TEXT BLOCK:
━━━━

Title: Enter the Eragon
Post by: Almos on December 27, 2006, 05:45:07 AM
Derivative.

Pedestrian.

Cliche.

Star Wars rip-off.

These are just the few of the many adjectives used by reviewers who survived face-to-face meeting with "Eragon". Others went mad. If their words hold true then, verily, we live in dark times when the biggest studios are willing to give cash to directors coming up with such crappy ideas as this one. I haven't seen this movie yet, so I can't speak for myself. But the image that emerges from these reviews is gloomy, as gloomy as the dark reign John Malkowitch holds over the land of Alga-something-esia.

 Is there, among us readers, lurkers, and even spammers on this forum to come forth and face this beast alone in the cinema? Or is there anyone who already managed this feat?


Title: Re: Enter the Eragon
Post by: RCMerchant on December 27, 2006, 06:43:09 AM
Isn't  an Eragon a shadowy lobster like creature bred for food by intergalactic teenagers?


Title: Re: Enter the Eragon
Post by: Masked_Maverick on December 27, 2006, 10:05:17 AM
^^ you forgot one word: Crap


Title: Re: Enter the Eragon
Post by: Derf on December 27, 2006, 10:46:10 AM
I have braved the terror that is Eragon (my daughter is into dragons; what could I say?).

━━━━

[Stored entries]
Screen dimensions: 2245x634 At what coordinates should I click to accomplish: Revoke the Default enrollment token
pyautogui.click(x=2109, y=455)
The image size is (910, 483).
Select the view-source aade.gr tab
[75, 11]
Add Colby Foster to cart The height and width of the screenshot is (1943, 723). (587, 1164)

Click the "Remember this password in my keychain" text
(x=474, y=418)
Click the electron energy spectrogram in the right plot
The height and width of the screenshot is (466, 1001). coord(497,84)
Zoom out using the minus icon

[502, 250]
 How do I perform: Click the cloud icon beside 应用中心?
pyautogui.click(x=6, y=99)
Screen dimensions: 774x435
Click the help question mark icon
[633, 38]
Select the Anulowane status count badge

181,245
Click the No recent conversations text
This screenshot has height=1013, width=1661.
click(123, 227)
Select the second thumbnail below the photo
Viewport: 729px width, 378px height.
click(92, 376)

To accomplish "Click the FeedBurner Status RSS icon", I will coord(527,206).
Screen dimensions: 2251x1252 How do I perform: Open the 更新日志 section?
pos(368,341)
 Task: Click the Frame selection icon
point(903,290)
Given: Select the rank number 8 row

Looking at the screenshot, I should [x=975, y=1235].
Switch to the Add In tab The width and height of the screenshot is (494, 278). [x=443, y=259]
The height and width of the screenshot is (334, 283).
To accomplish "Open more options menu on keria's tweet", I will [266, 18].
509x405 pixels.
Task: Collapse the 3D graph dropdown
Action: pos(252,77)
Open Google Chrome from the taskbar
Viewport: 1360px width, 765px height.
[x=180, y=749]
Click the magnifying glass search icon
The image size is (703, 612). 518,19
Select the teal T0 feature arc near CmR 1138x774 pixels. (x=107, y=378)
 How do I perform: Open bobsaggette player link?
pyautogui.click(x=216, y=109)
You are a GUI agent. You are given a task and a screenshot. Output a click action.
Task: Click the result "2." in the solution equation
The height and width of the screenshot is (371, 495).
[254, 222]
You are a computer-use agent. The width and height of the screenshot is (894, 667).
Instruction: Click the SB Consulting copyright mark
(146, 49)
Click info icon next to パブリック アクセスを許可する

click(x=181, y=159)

━━━━

DIRECTIVES:
1. From the Eragon forum thread, copy the passage that begins with the words "These are just" and ends after the words "by intergalactic teenagers?".
2. Answer these questions about the Eragon forum thread:
(a) Who wrote the first post, and on what date?
(b) Which word does Masked_Maverick say was forgotten?
(c) What reason does Derf give for facing Eragon?
You won't need the stored entries for any of this.

EXPECTED RESULTS:
1.
These are just the few of the many adjectives used by reviewers who survived face-to-face meeting with "Eragon". Others went mad. If their words hold true then, verily, we live in dark times when the biggest studios are willing to give cash to directors coming up with such crappy ideas as this one. I haven't seen this movie yet, so I can't speak for myself. But the image that emerges from these reviews is gloomy, as gloomy as the dark reign John Malkowitch holds over the land of Alga-something-esia.

 Is there, among us readers, lurkers, and even spammers on this forum to come forth and face this beast alone in the cinema? Or is there anyone who already managed this feat?


Title: Re: Enter the Eragon
Post by: RCMerchant on December 27, 2006, 06:43:09 AM
Isn't  an Eragon a shadowy lobster like creature bred for food by intergalactic teenagers?

2.
(a) Almos, on December 27, 2006.
(b) Crap.
(c) Derf's daughter is into dragons.